Some further points:
The detention of American citizens, without access to counsel, fair procedure, or pursuant to judicial authorization, as enemy combatants is unconstitutional.
Warrantless surveillance of American citizens, in defiance of FISA, is unlawful and unconstitutional.
The violation of international treaties that have been ratified by the Senate, specifically the Geneva Conventions, was illegal (as the Supreme Court held) and a bad idea.
The creation of military commissions, without congressional authorization, was unlawful (as the Supreme Court held) and a bad idea.
I believe the Administration’s use of executive authority to over-classify information is a bad idea. We need to restore the balance between the necessarily secret and the necessity of openness in our democracy – which is why I have called for a National Declassification Center.
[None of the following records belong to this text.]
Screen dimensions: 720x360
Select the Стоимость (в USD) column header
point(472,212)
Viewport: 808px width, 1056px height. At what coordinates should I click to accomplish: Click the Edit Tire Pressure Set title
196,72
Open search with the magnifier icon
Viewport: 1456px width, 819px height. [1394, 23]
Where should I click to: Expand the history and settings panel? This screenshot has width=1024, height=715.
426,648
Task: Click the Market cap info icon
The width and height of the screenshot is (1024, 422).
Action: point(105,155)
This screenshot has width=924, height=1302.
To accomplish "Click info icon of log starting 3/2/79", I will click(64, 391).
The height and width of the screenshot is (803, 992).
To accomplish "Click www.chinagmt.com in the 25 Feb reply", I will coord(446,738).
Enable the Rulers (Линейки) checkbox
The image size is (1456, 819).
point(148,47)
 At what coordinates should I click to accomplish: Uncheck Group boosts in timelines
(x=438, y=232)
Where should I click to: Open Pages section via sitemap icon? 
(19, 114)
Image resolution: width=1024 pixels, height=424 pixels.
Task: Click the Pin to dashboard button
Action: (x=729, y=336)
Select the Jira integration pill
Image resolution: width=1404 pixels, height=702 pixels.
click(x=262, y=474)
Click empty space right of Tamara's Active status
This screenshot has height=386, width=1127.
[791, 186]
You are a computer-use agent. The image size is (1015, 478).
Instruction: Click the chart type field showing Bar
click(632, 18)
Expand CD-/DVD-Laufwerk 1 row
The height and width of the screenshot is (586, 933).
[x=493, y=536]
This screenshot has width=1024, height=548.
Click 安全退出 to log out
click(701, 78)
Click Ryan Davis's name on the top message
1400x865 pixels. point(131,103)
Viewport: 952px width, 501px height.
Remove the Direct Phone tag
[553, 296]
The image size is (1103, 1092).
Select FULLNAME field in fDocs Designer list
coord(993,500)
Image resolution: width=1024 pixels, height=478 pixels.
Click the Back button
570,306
11. Who are your campaign's advisers for legal issues?
Laurence Tribe, Professor of Law, Harvard University
Cass Sunstein, Professor of Law, University of Chicago
Jeh C. Johnson, former General Counsel of Department of the Air Force (1998-2001)
Gregory Craig, former Assistant to the President and Special Counsel (1998-1999), former Director of Policy Planning for U.S. Department of State (1997-199
12. Do you think it is important for all would-be presidents to answer questions like these before voters decide which one to entrust with the powers of the presidency? What would you say about any rival candidate who refuses to answer such questions?
Yes, these are essential questions that all the candidates should answer. Any President takes an oath to, “preserve, protect and defend the Constitution of the United States." The American people need to know where we stand on these issues before they entrust us with this responsibility – particularly at a time when our laws, our traditions, and our Constitution have been repeatedly challenged by this Administration.